Klausur Miriam Halberstam, Verlegerin von Kinderbüchern, schlug eine Akademieform vor, die sie ein »Machane für Erwachsene« nannte. In der Klausur könne man am besten konzentriert lernen und arbeiten, um dann gut vorbereitet nach außen gehen zu können. Ein Stichwort, dass viele bewegte: Basis schaffen, eine Grundlage, um aus einer gestärkten Identität, wie es auch die Gemeindevorsitzende aus Mannheim, Schoschana Maitek-Drzevitzky, betonte.

»Was wird uns von den christlichen Akademien unterscheiden?«, fragte Elvira Grötzinger von der WIZO. »Schaffen wir uns nicht einen Elfenbeinturm?«, befürchtete die Künstlerin Anna Adam. Sophie Mahlo, Gründerin des Lernfestivals Limmud, entwickelte die Idee, Experten in die Gemeinden zu schicken, um die von der Bremer Gemeindevorsitzenden Elvira Noa vermisste jüdische Intellektualität zu fördern.
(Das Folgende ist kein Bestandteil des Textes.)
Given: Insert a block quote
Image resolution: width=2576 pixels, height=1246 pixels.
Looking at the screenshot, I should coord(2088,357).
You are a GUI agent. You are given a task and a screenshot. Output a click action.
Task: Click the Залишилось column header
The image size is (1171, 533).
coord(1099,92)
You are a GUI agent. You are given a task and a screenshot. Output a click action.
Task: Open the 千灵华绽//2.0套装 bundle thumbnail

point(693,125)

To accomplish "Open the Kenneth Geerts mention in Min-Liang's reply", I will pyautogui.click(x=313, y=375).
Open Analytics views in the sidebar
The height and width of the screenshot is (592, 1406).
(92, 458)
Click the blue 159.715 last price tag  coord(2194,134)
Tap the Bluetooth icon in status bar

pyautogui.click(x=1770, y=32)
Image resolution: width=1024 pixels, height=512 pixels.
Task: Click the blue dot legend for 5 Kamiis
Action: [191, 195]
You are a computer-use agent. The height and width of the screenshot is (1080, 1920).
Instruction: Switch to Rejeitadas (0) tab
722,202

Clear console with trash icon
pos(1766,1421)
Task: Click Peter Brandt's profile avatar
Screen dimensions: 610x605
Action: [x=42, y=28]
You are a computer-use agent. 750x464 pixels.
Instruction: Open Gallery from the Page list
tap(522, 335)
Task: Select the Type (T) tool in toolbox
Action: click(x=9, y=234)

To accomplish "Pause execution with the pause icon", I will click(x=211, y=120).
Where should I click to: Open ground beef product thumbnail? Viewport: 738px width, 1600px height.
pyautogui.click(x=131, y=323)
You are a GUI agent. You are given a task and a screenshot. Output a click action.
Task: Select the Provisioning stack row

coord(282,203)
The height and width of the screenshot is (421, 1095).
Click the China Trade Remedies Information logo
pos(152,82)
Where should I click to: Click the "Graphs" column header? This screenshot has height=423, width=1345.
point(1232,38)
Außen- und Innenwirkung war ein weiteres Stichwort. Solle die Akademie zunächst nach innen wirken und Gemeindemitglieder bilden, weiterbilden und lehren? Oder solle sie nach außen in die nichtjüdische Mehrheitsgesellschaft wirken? An diesem Abend wurden vor allem Fragen gestellt, genau das, was sich Dieter Graumann, Doron Kiesel und Sabena Donath gewünscht hatten.

Dann könne der Zentralrat zu dem werden, was Graumann das »jüdische Kompetenzzentrum für die Zukunft« nennt. Bis dahin bleiben noch viele Fragen offen: Wer wem jüdische Bildung vermittelt, wie und wo? Doch diese Herausforderung besitze Charme. »Wir öffnen eine Tür in eine neue positive Zukunft hinein. Wohin auch sonst!«, betonte Graumann.